Question

Which of the following cannot be oxidized by ${{\text{H}}_{\text{2}}}{{\text{O}}_{\text{2}}}$ ?
(A) ${\text{PbS}}$
(B) ${\text{KI + HCl}}$
(C) ${\text{N}}{{\text{a}}_{\text{2}}}{\text{S}}{{\text{O}}_{\text{3}}}$
(D) ${{\text{O}}_{\text{3}}}$

Answer 1

Hint: Hydrogen peroxide has the ability to act not only as an oxidizing agent but also as a reducing agent. It is a weak acid and it forms hydroperoxides or peroxide salts with many metals.
Ozone is a stronger oxidizing agent than hydrogen peroxide.

Complete step by step answer:
Lead sulfide having the chemical formula ${\text{PbS}}$ reacts with hydrogen peroxide, ${{\text{H}}_{\text{2}}}{{\text{O}}_{\text{2}}}$ to give lead sulphate which has the chemical formula ${\text{PbS}}{{\text{O}}_{\text{4}}}$ and water as products. The balanced chemical equation of the reaction between lead sulfide and hydrogen peroxide is shown below.
${\text{PbS + 4}}{{\text{H}}_{\text{2}}}{{\text{O}}_{\text{2}}} \to {\text{PbS}}{{\text{O}}_4} + {\text{4}}{{\text{H}}_{\text{2}}}{\text{O}}$
Lead sulfide is a black precipitate and lead sulphate is a white precipitate.
This is a redox reaction in which hydrogen peroxide oxidizes lead sulfide in which sulphur is in -2 oxidation state to lead sulphate in which sulphur is in +6 oxidation state. On the other hand, oxygen of hydrogen peroxide in -1 state is reduced to -2 state in water. So, option A is wrong.
The reaction of hydrogen peroxide with potassium iodide and hydrochloric acid, ${\text{KI + HCl}}$ mixture is also a redox reaction.

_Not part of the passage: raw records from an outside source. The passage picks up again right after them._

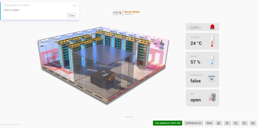Go to home view with house icon
Viewport: 258px width, 128px height.
(219, 123)
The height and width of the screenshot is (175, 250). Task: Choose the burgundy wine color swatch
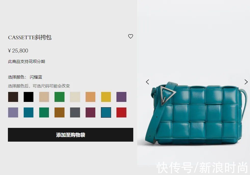click(90, 112)
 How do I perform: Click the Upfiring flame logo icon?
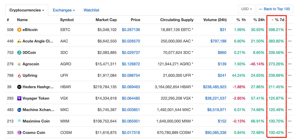(x=19, y=75)
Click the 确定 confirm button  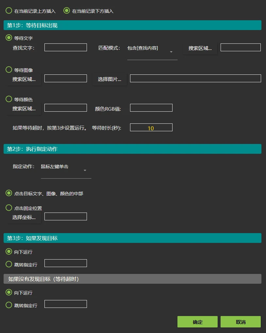pyautogui.click(x=197, y=322)
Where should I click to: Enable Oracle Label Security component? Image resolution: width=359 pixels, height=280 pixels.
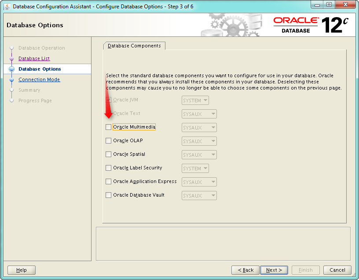point(109,168)
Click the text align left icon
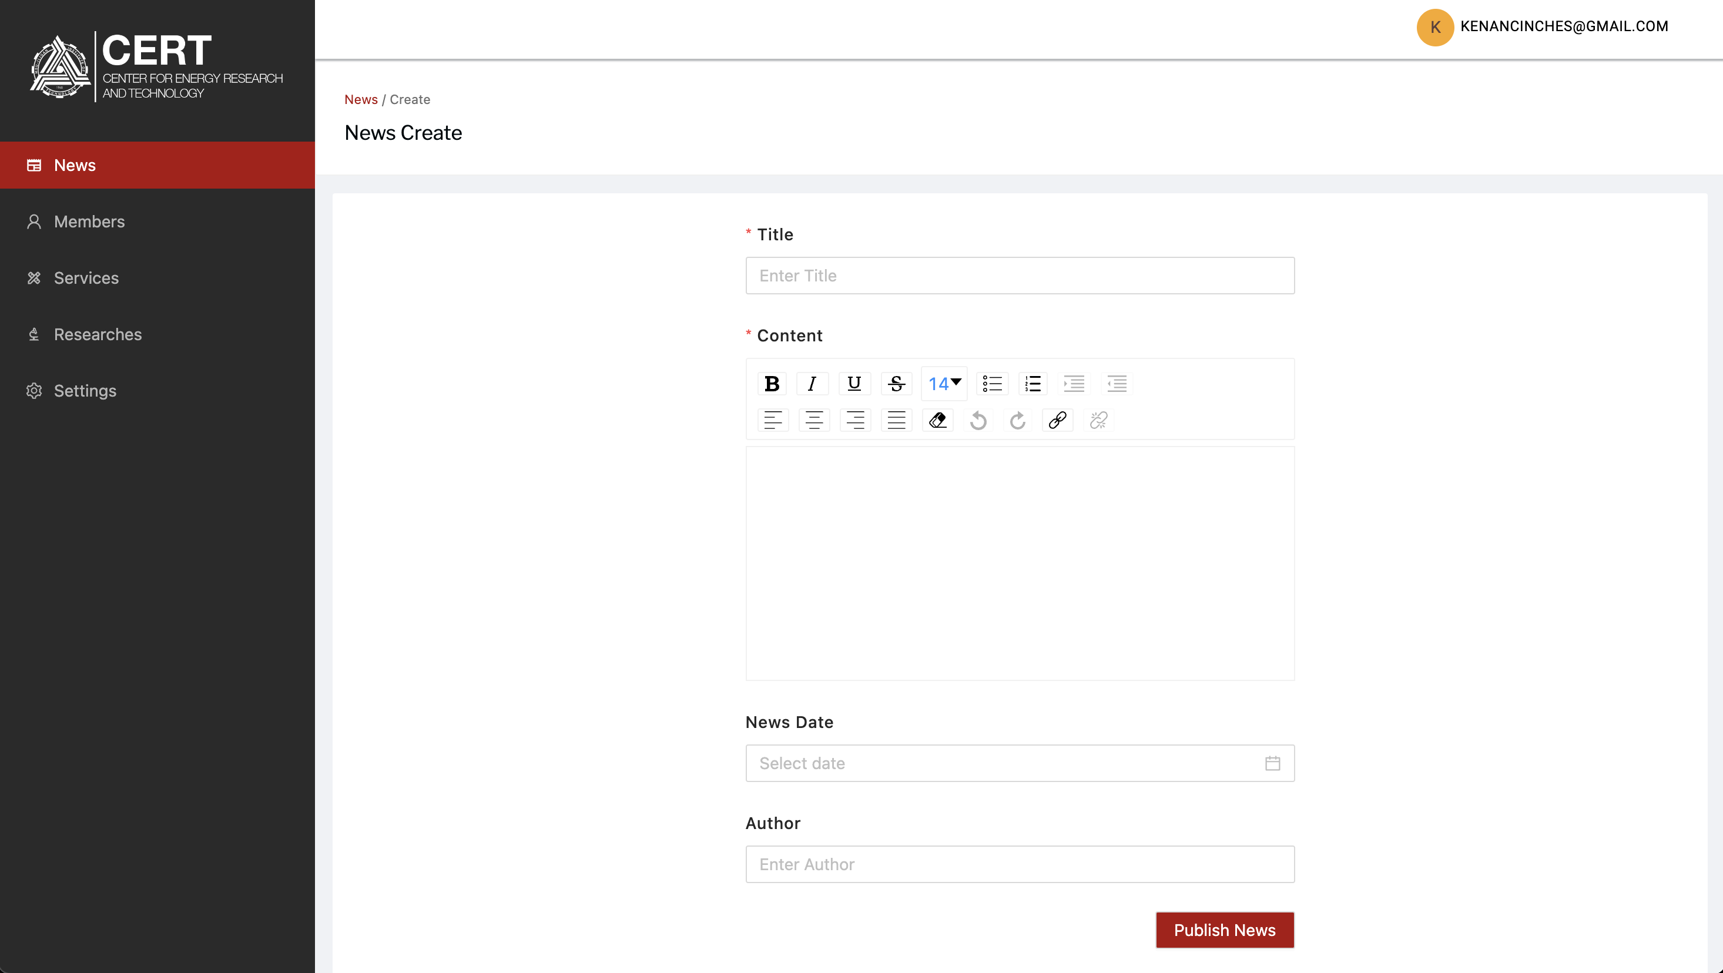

The balanced chemical equation for this reaction is written as:
${\text{2KI + }}{{\text{H}}_{\text{2}}}{{\text{O}}_{\text{2}}}{\text{ + 2HCl}} \to {{\text{I}}_{\text{2}}}{\text{ + 2KCl + 2}}{{\text{H}}_{\text{2}}}{\text{O}}$
Here, potassium iodide is the reducing agent and it reduces oxygen atom of hydrogen peroxide in -1 state is reduced to -2 state in water.
$2{{\text{O}}^{\text{ - }}}{\text{ + 2}}{{\text{e}}^{\text{ - }}} \to 2{{\text{O}}^{2 - }}$
Hydrogen peroxide is the oxidizing agent and it oxidizes iodine of potassium iodide from -1 state to 0 state in free iodine.
$2{{\text{I}}^{\text{ - }}}{\text{ - 2}}{{\text{e}}^{\text{ - }}} \to {{\text{I}}_2}^0$
So, option B is wrong.
The reaction of ${\text{N}}{{\text{a}}_{\text{2}}}{\text{S}}{{\text{O}}_{\text{3}}}$ with hydrogen peroxide is also a redox reaction.
${\text{N}}{{\text{a}}_{\text{2}}}{\text{S}}{{\text{O}}_{\text{3}}}{\text{ + }}{{\text{H}}_{\text{2}}}{{\text{O}}_{\text{2}}} \to {{\text{H}}_{\text{2}}}{\text{O}} + {\text{N}}{{\text{a}}_{\text{2}}}{\text{S}}{{\text{O}}_4}$
Here, sulphur is oxidized from +4 state to +6 state by hydrogen peroxide.
${{\text{S}}^{{\text{ + 4}}}} - 2{{\text{e}}^{\text{ - }}} \to {{\text{S}}^{{\text{ + 6}}}}$
On the other hand, oxygen of hydrogen peroxide in -1 state is reduced to -2 state in water.
$2{{\text{O}}^{\text{ - }}}{\text{ + 2}}{{\text{e}}^{\text{ - }}} \to 2{{\text{O}}^{2 - }}$
So, option C is wrong.
The reaction of ozone with hydrogen peroxide is also a redox reaction but here, ozone is a much stronger oxidizing agent. So hydrogen peroxide acts as a reducing agent and reduces ozone to oxygen.
\[{{\text{O}}_{\text{3}}}{\text{ + }}{{\text{H}}_{\text{2}}}{{\text{O}}_{\text{2}}} \to {{\text{H}}_{\text{2}}}{\text{O}} + 2{{\text{O}}_{\text{2}}}\]

So, option D is correct.

Note:
Ozone also oxidizes sulfides to sulfates. For example, lead sulfide is oxidized to lead sulfate.
${\text{PbS + 4}}{{\text{O}}_3} \to {\text{PbS}}{{\text{O}}_4} + {\text{4}}{{\text{O}}_2}$
Ozone also oxidizes many metals into their respective oxides in their highest oxidation state. For example:
${\text{Cu + }}{{\text{O}}_{\text{3}}} \to {\text{CuO + }}{{\text{O}}_2}$